Thin Places
A Natural History of Healing and Home
About a place, a past, and an imperiled future, Kerri ní Dochartaigh’s poetic memoir Thin Places looks back on what it means to have survived the Troubles in Ireland.
Ní Dochartaigh, who was born in 1983 at a midway point in the Troubles, recalls a childhood of simultaneous blessings, in the form of Ireland’s culture and natural wonder, and traumas: her home was riven by Catholic and Protestant struggles; her family’s house was bombed out when she was eight. With her mother and brothers, she was forced to move from one imperiled section of Derry to the next; she was subjected to hateful words, the constant threat of violence, and horrific images that would not abate. She found solace in bugs, and butterfly wings, and the stories that her grandfather told.

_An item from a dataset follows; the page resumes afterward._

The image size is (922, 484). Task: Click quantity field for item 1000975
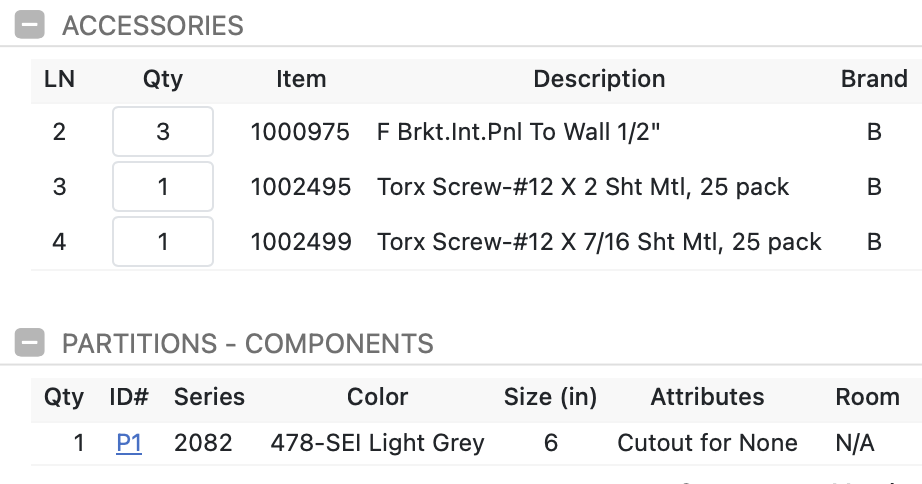pos(163,132)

Constructed like a widening gyre—moving from images of Irish coast that vibrate with wild promises, into a narrative center that’s thick with pain and desire, and then broadening back out to consider all that the island encompasses, now and via its memories—this raw and affecting work confronts a complicated inheritance with both grief and hope. It wanders to places where the keening of past ages “still vibrates like a dirge …. still echoes above the gorse like a tolling omen, a mourners’ hymn … [l]ike a pealing lament born of stone, born of tears.” It remembers those who were lost with tenderness and regret. Even yet, it reaches out: to hope for peace, despite the frictions reignited by Brexit; to preserve wild spaces, despite the blinking out of species; and to resurrect silenced Gaelic terms, which remain the best way to understand complicated, lovely Irish spaces.
With grace and a keen sense of history and the natural world, the memoir Thin Places pays complicated tribute to a troubled place and time.